Dem Versprechen Keller-Sutters seien keine Taten gefolgt. Schlimmer noch: «Die Bemühungen der Schweiz waren schon vor der Corona-Pandemie zu wenig gross», so Meyer. Denn: «Es war bekannt, dass die Lage in den Flüchtlingscamps in Griechenland seit Jahren prekär ist, seit Monaten spitzt sie sich zu.» Die Schweiz müsse jetzt umso mehr nachholen, was sie in all den Jahren gemeinsam mit anderen europäischen Länder verpasst hat.
Geduld geht zu Ende
Die Zeit drängt, das Coronavirus erreicht die Camps bereits. Der Ball, so Mattea Meyer, liege nun klar beim Bundesrat und dem Staatssekretariat für Migration SEM. «Die offizielle Schweiz muss handeln, und zwar nicht erst, wenn eine europäische Lösung pfannenfertig ist. Weite Teile der Zivilgesellschaft, unter anderem auch kirchliche Kreise, wollen nicht länger zuschauen und fordern lautstark, dass der Bund jetzt handelt.»

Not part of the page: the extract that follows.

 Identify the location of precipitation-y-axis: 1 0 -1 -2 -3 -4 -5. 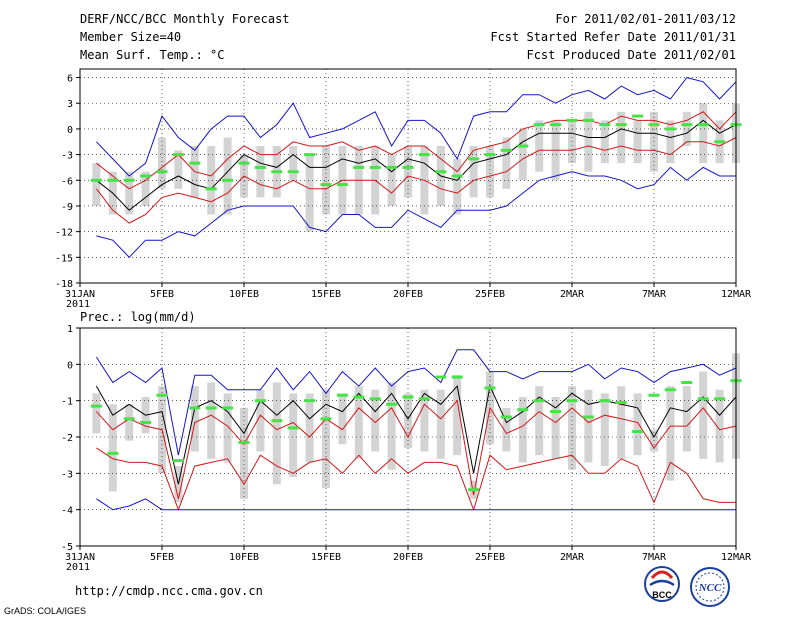
(70, 438).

Konkret: Die Schweiz soll endlich aktiv werden und Geflüchtete auf den griechischen Inseln retten. Das fordert auch Amnesty International, und zwar möglichst viele, fordert Beat Gerber. Zudem sollen vorübergehend keine Flüchtlinge, denen in Griechenland Asyl gewährt wurde, in dieses Land zurückgeführt werden.
Ausserdem soll der Bundesrat Druck auf die griechische Regierung ausüben und Unterstützung anbieten, damit die Menschen von den Inseln evakuiert werden und aufs Festland gebracht und anständig versorgt werden. «Zudem soll sich der Bundesrat entschieden für eine gesamteuropäische Lösung für eine gerechtere Verteilung von Schutzsuchenden unter den EU-Staaten und der Schweiz einsetzen», so Gerber.
«Alle europäischen Staaten müssen Flüchtende von den griechischen Inseln aufnehmen, um diese Lager so schnell wie möglich zu evakuieren und eine Katastrophe zu verhindern.» Denn mit den Dublin-Abkommen und dem EU-Türkei-Deal seien die europäischen Staaten für diese Krise mitverantwortlich. Sie seien völkerrechtlich ohnehin dazu verpflichtet, betont Gerber.
Meyer, schlägt vor, vor allem besonders gefährdete Personen rauszuholen, natürlich in Absprache mit dem UNHCR. «Ich vermisse konkrete Taten und das lässt mich zweifeln, ob der Bundesrat die Situation genügend ernst nimmt.»